### EXERCISE DETAILS
Using the data below, return every line that holds the word "comment".

(Dataset entries)
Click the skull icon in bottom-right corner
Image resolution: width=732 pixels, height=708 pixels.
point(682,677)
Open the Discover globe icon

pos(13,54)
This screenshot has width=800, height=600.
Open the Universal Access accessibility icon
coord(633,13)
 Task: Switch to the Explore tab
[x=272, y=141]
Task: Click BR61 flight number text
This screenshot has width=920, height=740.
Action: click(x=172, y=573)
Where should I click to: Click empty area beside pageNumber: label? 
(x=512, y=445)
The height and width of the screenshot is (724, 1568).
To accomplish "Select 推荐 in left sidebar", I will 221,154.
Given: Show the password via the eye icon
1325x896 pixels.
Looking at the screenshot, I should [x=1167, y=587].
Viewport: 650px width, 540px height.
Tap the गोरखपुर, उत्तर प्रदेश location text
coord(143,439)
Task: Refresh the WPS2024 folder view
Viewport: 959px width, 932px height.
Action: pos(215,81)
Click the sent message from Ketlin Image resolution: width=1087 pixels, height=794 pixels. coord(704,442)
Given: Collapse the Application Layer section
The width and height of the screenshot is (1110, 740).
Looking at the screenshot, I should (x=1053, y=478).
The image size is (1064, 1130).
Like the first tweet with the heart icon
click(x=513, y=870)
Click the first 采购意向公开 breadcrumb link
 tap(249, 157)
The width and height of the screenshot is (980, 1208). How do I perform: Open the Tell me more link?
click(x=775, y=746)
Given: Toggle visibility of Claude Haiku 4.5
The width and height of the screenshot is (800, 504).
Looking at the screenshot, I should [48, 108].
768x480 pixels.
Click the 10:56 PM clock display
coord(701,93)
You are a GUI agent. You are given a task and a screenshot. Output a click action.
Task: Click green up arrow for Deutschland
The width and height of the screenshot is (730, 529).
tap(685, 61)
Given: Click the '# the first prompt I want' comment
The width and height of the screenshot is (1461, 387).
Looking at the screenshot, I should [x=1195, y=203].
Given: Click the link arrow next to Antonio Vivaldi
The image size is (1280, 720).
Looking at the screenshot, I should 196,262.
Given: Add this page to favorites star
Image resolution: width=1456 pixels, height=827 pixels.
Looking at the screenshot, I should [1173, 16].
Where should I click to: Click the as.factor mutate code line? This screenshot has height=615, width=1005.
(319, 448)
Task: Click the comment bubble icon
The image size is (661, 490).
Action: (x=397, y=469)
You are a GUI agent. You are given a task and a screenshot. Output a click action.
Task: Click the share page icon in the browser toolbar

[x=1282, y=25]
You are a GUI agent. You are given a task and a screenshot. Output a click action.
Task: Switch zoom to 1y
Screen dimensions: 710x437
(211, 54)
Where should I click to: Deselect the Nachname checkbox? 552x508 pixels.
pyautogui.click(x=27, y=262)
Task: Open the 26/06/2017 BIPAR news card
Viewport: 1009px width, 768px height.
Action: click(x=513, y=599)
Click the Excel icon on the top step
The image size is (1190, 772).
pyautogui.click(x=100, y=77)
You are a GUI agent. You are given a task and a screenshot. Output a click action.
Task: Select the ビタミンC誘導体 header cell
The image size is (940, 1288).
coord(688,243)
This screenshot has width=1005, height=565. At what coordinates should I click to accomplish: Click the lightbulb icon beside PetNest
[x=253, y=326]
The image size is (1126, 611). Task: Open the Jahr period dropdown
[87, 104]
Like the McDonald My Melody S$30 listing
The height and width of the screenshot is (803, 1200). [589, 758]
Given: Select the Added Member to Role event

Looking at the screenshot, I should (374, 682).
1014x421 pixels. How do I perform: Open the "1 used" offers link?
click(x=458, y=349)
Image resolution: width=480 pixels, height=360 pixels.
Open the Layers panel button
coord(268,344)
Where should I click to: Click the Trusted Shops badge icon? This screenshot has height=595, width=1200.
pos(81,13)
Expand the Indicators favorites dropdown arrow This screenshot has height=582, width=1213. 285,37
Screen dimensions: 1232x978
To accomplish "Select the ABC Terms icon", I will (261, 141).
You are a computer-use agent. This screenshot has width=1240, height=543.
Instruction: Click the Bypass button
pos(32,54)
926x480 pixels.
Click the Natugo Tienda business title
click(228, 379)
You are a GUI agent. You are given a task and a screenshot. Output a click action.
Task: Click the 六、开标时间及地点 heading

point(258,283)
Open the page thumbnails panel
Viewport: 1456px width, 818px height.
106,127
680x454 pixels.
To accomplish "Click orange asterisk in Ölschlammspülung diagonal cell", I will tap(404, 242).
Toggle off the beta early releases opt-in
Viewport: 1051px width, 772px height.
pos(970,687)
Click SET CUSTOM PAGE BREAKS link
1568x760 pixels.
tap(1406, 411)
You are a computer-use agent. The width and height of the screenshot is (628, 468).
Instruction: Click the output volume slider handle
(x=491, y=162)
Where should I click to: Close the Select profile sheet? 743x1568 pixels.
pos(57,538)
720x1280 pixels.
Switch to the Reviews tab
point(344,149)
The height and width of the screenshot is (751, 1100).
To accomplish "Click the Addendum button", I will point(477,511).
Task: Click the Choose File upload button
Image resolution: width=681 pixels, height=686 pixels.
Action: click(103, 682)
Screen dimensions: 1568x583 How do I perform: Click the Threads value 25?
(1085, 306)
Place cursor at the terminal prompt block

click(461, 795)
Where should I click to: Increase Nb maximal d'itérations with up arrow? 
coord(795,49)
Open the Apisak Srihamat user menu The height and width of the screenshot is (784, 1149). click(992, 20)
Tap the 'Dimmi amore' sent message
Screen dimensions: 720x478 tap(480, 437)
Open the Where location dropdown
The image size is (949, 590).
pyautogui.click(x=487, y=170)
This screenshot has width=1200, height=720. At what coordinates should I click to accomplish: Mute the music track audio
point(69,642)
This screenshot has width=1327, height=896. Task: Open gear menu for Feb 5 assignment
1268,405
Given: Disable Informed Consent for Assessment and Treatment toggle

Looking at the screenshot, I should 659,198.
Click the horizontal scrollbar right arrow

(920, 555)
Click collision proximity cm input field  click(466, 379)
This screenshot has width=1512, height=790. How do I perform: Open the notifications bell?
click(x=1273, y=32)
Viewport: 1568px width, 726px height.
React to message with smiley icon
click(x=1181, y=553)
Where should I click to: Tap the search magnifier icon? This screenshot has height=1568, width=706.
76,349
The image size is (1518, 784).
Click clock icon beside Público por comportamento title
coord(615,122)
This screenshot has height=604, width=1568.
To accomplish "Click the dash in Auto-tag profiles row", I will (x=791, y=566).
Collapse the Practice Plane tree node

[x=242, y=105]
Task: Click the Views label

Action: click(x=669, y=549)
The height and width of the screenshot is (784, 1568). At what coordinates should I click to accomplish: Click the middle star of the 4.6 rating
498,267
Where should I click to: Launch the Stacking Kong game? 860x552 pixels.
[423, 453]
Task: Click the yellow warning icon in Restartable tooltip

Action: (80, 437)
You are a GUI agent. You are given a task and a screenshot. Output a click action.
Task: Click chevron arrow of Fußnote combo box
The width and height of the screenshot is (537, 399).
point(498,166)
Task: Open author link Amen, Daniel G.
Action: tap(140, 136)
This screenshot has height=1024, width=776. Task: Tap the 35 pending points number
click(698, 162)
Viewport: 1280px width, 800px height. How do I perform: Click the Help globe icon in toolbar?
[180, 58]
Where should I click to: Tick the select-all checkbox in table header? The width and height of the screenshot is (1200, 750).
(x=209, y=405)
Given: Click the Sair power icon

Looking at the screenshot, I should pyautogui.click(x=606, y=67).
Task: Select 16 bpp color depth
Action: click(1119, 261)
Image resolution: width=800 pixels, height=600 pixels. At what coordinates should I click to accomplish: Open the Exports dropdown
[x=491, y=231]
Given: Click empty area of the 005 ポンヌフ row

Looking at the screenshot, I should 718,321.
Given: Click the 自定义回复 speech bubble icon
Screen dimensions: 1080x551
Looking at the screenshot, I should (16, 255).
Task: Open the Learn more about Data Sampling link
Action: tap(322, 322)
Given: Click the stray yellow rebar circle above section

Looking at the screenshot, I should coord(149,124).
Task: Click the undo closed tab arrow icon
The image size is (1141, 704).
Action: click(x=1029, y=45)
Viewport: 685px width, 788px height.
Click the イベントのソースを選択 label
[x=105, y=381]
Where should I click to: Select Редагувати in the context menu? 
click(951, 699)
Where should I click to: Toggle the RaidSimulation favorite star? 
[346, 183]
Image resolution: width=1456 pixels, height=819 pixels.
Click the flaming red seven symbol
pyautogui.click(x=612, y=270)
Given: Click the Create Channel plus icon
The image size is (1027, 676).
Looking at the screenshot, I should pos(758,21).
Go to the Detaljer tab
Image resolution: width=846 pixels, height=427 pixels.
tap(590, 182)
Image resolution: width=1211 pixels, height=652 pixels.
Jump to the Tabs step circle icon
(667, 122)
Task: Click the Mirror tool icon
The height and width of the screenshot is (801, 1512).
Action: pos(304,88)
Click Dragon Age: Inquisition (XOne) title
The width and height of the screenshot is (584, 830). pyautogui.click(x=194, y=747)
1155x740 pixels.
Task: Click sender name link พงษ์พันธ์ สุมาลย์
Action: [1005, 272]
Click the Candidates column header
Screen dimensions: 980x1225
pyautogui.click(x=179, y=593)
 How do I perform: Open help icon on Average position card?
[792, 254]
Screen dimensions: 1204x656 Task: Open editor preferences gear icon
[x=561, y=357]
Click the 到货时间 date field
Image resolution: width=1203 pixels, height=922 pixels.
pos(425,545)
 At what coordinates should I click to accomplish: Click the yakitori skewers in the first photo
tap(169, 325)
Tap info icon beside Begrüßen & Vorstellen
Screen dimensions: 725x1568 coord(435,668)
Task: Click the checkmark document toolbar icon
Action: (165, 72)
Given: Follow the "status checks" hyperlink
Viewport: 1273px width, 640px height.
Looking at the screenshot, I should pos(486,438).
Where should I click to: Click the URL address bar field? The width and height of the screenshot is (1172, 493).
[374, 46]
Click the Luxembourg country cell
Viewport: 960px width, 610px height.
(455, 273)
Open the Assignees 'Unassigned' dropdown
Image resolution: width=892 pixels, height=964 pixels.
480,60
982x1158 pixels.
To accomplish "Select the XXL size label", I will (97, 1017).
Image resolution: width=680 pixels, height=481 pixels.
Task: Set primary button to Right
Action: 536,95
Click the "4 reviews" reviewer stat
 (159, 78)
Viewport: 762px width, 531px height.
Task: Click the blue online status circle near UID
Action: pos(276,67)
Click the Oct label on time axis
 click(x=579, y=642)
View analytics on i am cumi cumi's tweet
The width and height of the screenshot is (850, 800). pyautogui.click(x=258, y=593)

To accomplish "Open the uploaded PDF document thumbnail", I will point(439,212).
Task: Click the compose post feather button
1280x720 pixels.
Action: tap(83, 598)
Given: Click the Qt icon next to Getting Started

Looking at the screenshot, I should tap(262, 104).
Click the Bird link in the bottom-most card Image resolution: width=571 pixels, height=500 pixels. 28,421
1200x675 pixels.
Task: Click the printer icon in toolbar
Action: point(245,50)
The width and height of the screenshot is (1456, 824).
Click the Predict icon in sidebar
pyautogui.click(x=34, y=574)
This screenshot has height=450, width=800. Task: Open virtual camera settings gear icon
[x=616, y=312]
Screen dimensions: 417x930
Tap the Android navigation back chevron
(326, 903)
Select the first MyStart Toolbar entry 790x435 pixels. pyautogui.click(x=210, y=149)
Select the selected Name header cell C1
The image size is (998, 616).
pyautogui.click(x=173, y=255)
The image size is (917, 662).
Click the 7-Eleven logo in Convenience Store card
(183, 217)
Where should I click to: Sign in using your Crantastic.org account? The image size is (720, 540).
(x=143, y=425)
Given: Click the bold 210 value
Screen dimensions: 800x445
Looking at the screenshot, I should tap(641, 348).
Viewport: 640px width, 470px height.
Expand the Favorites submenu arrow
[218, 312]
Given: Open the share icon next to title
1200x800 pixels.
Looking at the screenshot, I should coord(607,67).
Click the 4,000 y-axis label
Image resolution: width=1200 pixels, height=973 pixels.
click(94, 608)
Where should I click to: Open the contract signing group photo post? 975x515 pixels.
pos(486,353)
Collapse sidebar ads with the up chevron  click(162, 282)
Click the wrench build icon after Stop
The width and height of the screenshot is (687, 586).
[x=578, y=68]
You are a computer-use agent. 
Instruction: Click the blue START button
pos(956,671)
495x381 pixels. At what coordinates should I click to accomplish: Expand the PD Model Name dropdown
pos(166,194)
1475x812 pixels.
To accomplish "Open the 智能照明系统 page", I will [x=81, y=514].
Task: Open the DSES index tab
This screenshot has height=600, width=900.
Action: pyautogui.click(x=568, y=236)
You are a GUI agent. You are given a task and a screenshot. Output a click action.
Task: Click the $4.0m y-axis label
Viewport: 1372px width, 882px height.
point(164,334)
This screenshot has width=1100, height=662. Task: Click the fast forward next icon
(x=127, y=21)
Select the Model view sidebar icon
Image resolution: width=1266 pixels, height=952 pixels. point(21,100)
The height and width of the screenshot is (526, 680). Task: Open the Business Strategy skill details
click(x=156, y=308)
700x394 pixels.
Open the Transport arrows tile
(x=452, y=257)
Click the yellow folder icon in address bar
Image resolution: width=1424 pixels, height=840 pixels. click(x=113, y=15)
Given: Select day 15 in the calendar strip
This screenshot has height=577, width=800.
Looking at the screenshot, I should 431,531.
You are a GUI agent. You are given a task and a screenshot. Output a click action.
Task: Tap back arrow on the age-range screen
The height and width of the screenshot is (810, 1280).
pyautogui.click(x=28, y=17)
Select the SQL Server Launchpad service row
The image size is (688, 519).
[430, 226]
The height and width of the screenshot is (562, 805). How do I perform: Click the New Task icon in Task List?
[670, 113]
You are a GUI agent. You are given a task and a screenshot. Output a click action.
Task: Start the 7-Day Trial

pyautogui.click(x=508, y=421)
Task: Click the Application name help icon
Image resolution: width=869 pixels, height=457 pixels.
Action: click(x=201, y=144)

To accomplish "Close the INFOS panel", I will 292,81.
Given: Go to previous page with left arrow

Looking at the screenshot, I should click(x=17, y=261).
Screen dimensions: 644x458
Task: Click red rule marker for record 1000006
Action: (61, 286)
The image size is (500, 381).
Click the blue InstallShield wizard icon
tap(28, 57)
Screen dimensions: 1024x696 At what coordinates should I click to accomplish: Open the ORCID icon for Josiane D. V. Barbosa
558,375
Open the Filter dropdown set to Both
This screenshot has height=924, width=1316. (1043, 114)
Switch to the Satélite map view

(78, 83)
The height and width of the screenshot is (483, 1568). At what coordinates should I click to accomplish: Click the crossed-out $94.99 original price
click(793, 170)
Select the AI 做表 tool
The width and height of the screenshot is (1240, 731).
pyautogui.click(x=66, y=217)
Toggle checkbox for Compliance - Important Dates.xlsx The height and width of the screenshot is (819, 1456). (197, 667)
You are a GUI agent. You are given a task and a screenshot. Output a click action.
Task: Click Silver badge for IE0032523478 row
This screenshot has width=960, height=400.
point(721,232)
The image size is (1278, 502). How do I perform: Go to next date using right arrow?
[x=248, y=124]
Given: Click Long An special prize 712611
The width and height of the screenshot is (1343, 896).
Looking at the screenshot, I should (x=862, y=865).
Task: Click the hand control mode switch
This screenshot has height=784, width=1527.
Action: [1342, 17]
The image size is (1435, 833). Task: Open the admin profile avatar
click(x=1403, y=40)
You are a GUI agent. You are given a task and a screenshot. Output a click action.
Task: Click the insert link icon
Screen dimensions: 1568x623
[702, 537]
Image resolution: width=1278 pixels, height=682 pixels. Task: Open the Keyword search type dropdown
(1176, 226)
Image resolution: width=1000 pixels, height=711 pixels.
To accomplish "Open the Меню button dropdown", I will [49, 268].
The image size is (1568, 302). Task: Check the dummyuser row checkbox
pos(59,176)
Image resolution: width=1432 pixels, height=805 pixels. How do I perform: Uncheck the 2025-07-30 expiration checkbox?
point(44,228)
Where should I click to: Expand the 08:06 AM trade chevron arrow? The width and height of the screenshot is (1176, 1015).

### TASK ANSWER
Given: Click the '# the first prompt I want' comment
Task: Click the comment bubble icon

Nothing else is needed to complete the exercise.